Political crusaders have long sought to lift up the downtrodden, comfort the afflicted, and empower the defenseless. Scott Crider, the founder of Dogs Against Romney, says he fits squarely into this grand tradition.
His mission: Make sure every American voter knows that once, 29 years ago, Mitt Romney drove for 12 hours to Canada with the family’s Irish setter, Seamus, in a crate on the roof.
“I’m just a guy who is trying to give a voice to the voiceless,’’ said Crider, a 47-year-old from Gulf Shores, Ala., who says his unstinting dedication to the Seamus story has become a “24/7’’ pursuit that has crowded out his day job as a marketing consultant.
“For me, this dog thing is a deal-breaker,’’ he said. “I’m doing it because I genuinely feel like this speaks to his character.’’
For anyone who has not read a Gail Collins column in the New York Times, seen the cover of the March 12 New Yorker, or happened across a late-night comedy bit, the tale of Seamus has become one of the enduring narratives of the 2012 presidential campaign.
As originally recounted in a 2007 Globe series about Romney’s life, Romney put Seamus in a crate with a windscreen atop the family’s station wagon for a summertime ride from Boston to a lake house in Ontario.
Sometime during that sojourn, however, Seamus soiled the crate and the car’s rear window. Romney pulled into a gas station, hosed down Seamus, and returned him to his rooftop carrier for the duration of the trip.
The Globe cited the anecdote as an example of Romney’s “emotion-free crisis management.’’
Crider did not see it that way.
“It struck me as really an odd and very cold thing to do to a pet,’’ he said.
A day after he read the account in 2007, a movement was born.
Crider launched a blog about Seamus, written from the perspective of Rusty, a slightly startled-looking brown mutt, who asks readers to “help me get my message out’’ that “Mitt Romney is mean to dogs.’’ Crider says his goal was just to entertain his friends, but the blog was picked up by news sites.
Within 10 days, he said, the site had attracted more than 1 million visitors.
“It has just been a steady upward growth since then,’’ he said.
The Dogs Against Romney Facebook page now has more than 38,000 members. The blog, he said, draws between 4,000 and 6,000 visitors every day.

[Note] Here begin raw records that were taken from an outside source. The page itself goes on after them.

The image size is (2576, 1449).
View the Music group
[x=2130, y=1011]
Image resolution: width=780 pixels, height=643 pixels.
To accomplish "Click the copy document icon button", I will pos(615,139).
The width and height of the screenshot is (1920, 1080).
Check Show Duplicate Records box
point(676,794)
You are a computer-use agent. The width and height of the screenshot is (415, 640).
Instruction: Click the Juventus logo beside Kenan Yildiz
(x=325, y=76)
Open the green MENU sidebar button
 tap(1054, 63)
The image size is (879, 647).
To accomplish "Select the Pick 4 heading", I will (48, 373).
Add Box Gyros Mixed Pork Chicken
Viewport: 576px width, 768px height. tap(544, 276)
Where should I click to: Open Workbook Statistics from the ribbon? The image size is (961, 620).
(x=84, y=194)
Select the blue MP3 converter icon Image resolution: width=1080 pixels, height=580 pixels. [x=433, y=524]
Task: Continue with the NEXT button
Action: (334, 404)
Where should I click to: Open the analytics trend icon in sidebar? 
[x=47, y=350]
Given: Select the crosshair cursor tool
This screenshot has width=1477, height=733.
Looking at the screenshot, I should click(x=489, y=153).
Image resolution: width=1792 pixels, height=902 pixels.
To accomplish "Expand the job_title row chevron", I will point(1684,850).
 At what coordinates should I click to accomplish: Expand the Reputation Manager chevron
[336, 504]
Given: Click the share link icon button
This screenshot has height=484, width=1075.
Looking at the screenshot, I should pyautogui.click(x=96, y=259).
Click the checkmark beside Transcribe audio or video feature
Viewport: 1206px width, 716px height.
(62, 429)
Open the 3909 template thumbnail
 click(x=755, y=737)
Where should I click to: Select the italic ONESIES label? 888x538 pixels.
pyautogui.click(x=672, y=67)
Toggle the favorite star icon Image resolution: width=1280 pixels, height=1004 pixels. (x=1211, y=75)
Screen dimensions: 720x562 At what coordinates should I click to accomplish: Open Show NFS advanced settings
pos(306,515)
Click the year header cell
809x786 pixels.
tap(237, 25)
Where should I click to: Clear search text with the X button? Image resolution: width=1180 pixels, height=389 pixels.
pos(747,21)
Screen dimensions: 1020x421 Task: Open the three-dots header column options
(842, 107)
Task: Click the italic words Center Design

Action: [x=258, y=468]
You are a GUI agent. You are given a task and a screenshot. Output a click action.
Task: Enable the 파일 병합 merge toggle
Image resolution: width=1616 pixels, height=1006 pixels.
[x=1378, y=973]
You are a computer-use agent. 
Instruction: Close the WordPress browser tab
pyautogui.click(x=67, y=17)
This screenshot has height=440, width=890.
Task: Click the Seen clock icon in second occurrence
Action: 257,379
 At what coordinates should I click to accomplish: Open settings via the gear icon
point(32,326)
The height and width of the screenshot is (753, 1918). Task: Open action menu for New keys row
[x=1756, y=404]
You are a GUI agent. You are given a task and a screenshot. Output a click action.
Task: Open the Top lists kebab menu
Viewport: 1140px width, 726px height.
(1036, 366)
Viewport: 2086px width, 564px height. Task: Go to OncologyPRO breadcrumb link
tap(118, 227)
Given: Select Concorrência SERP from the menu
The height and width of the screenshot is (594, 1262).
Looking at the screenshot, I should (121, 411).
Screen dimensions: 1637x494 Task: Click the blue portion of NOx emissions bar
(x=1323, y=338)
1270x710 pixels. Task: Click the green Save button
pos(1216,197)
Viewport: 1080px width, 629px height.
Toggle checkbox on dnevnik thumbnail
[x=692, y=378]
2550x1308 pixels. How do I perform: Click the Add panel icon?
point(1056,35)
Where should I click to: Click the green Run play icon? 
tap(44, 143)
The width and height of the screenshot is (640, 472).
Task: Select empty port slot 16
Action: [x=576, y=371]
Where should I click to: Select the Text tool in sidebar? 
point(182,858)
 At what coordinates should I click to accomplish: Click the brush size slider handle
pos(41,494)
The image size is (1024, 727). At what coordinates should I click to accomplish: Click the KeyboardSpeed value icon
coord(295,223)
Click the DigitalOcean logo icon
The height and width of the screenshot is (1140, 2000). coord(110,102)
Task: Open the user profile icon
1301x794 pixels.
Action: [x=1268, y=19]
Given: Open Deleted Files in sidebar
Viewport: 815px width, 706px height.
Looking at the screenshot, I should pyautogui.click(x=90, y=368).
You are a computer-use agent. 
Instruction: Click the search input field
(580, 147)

Its followers have taken to the streets. Last month they protested outside the Westminster dog show in New York, carrying signs that read,“Dogs aren’t luggage’’ and “I ride inside!’’
Last week they demonstrated outside the Humane Society’s “Bark in The Park’’ expo in Tampa. On Monday they plan to protest outside a Romney fund-raiser in Peoria, Ill. Crider has also started a petition to compel Congress to “Ban Animals on Roofs of Cars (B.A.R.C.).’’
“It obviously resonates with a lot of animal lovers and pet owners,’’ said Tim Heberlein, a 29-year-old consumer rights activist who attended the Dogs Against Romney rally in Tampa. “I have two cats,and I definitely wouldn’t strap them to the top of my car.’’
A minor political crisis beset the group when it was revealed that Americans United For Change, a liberal group, helped publicize the protest at the Westminster dog show, undercutting Crider’s claim that he is driven by purely nonpartisan canine-centric concerns.
But Crider, who owns a 13-year-old chocolate lab named Cocoa, insists he was just happy for the publicity. A self-described independent voter with moderate views, he pointed out that aides to Rick Santorum and Newt Gingrich have also latched onto the Seamus story to cast Romney as inhumane.
Romney has denied any mistreatment of Seamus.
“This is a completely airtight kennel, mounted on the top of our car,’’ he told Fox News last year. “He climbed up there regularly, enjoyed himself.’’ With five children in the car, he added, “my guess is he liked it a lot better in his kennel than he would have liked it inside.’’
Crider is not persuaded. Sounding every bit the activist committed to his cause, he said he is determined to keep dogging Romney with the story of Seamus.
“This story gets people at an emotional level,’’ he said.